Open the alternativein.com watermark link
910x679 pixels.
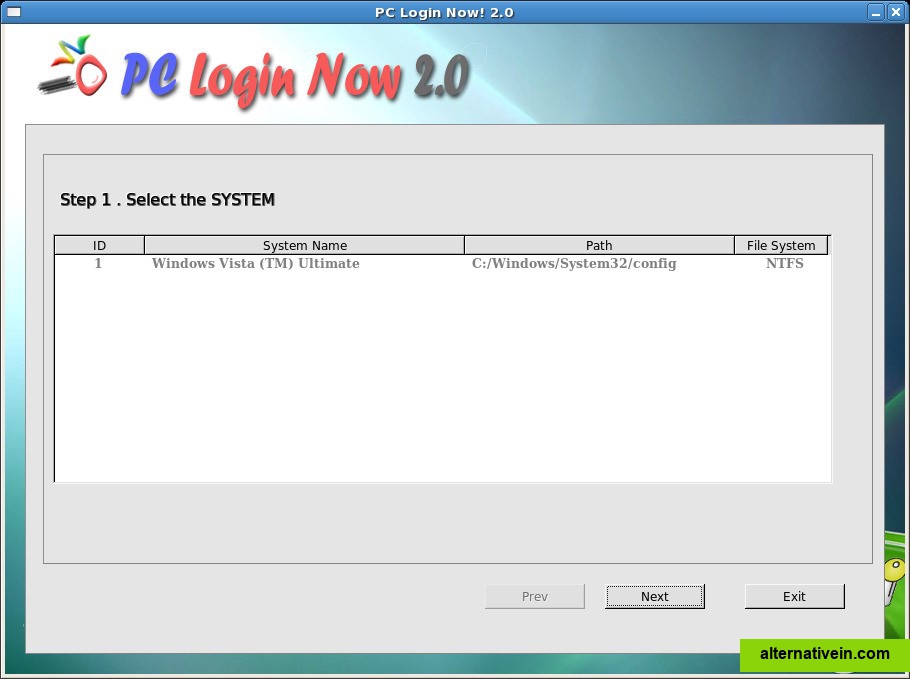point(824,654)
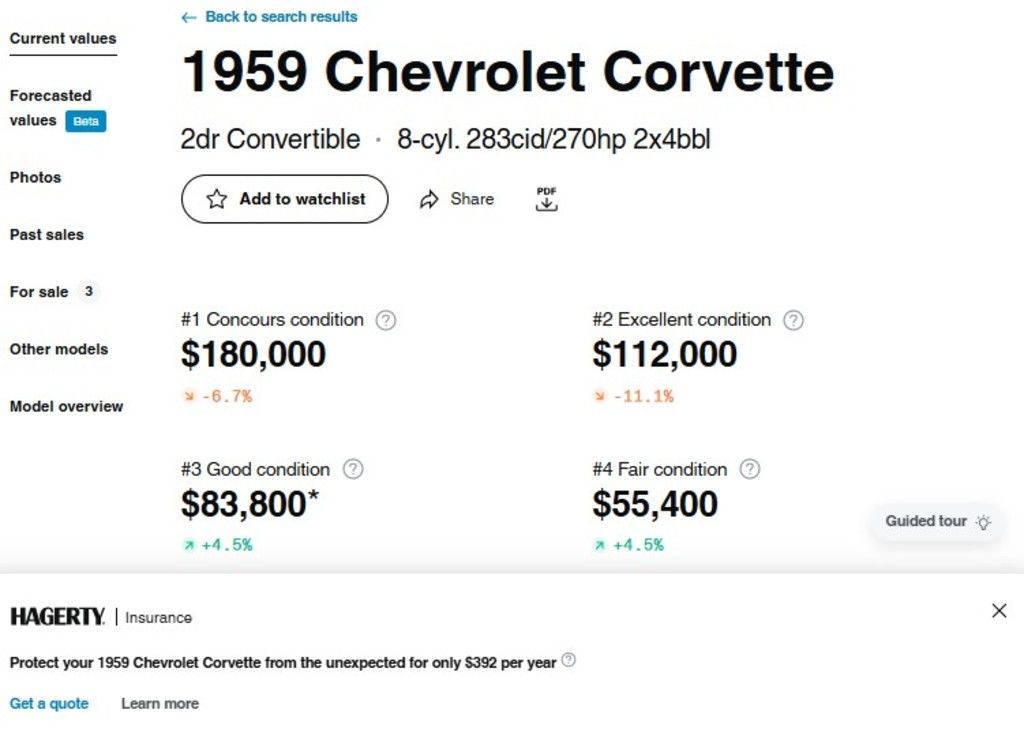Click help icon beside #3 Good condition
1024x736 pixels.
353,469
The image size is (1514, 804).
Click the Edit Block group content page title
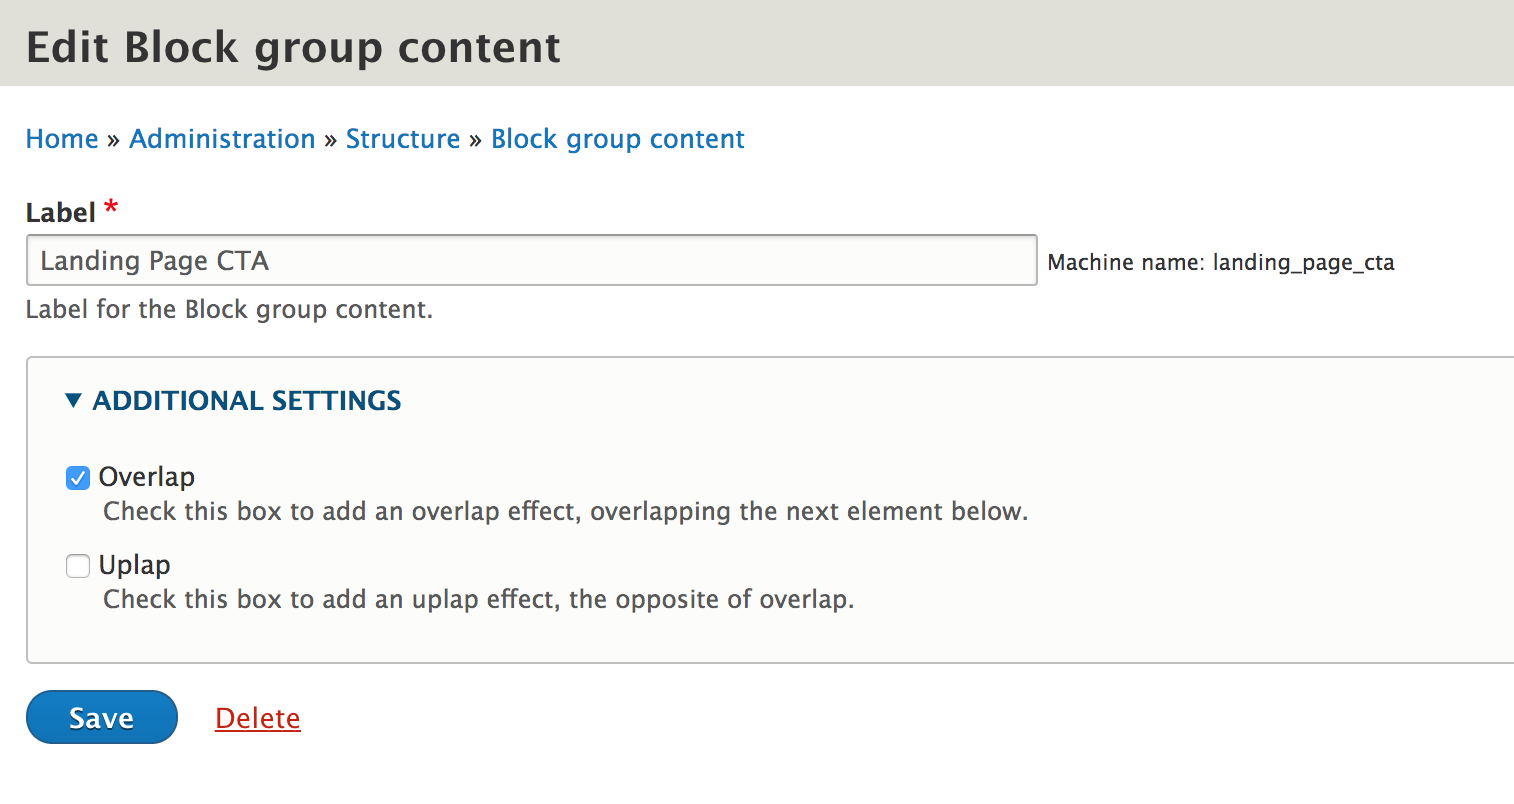pyautogui.click(x=292, y=46)
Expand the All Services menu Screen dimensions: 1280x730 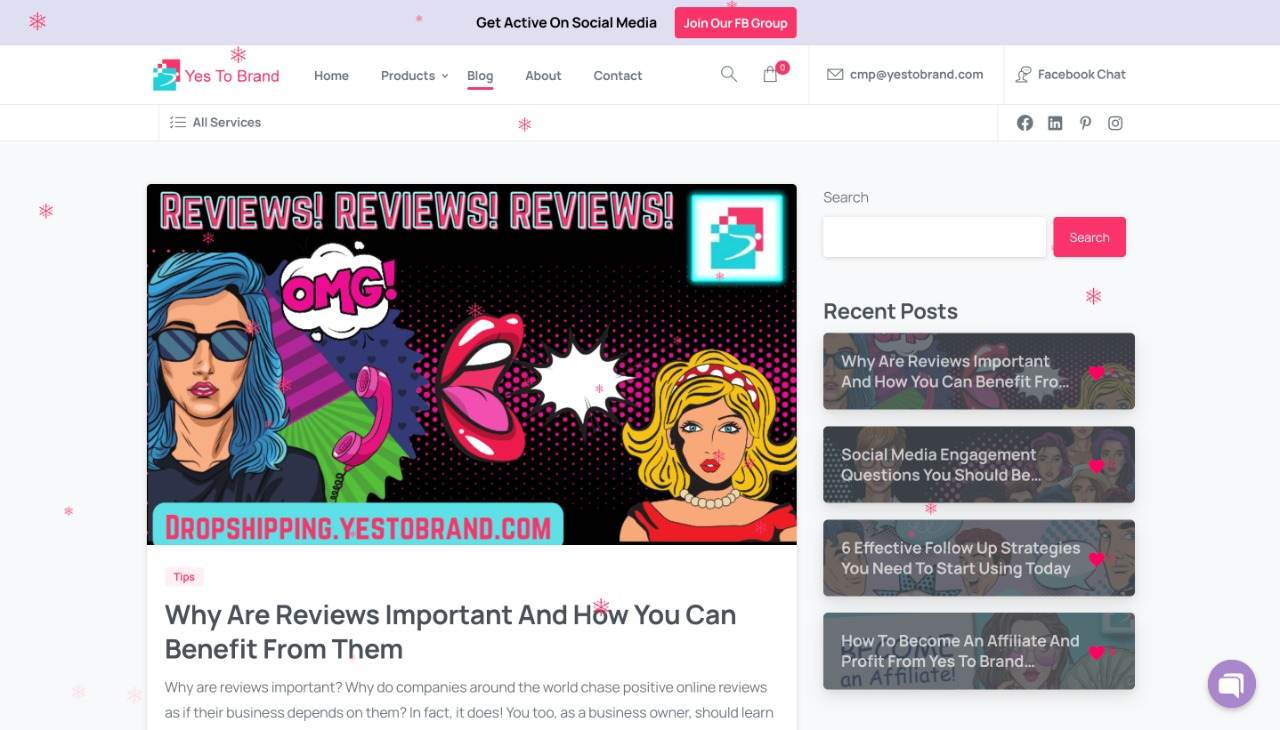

The problem —
Starting with the line that contains "Click the Edit Block group content page title", print every line through the end of the data exactly as written; omit all pictures and add nothing else.

Result —
Click the Edit Block group content page title
pyautogui.click(x=292, y=46)
Expand the All Services menu Screen dimensions: 1280x730 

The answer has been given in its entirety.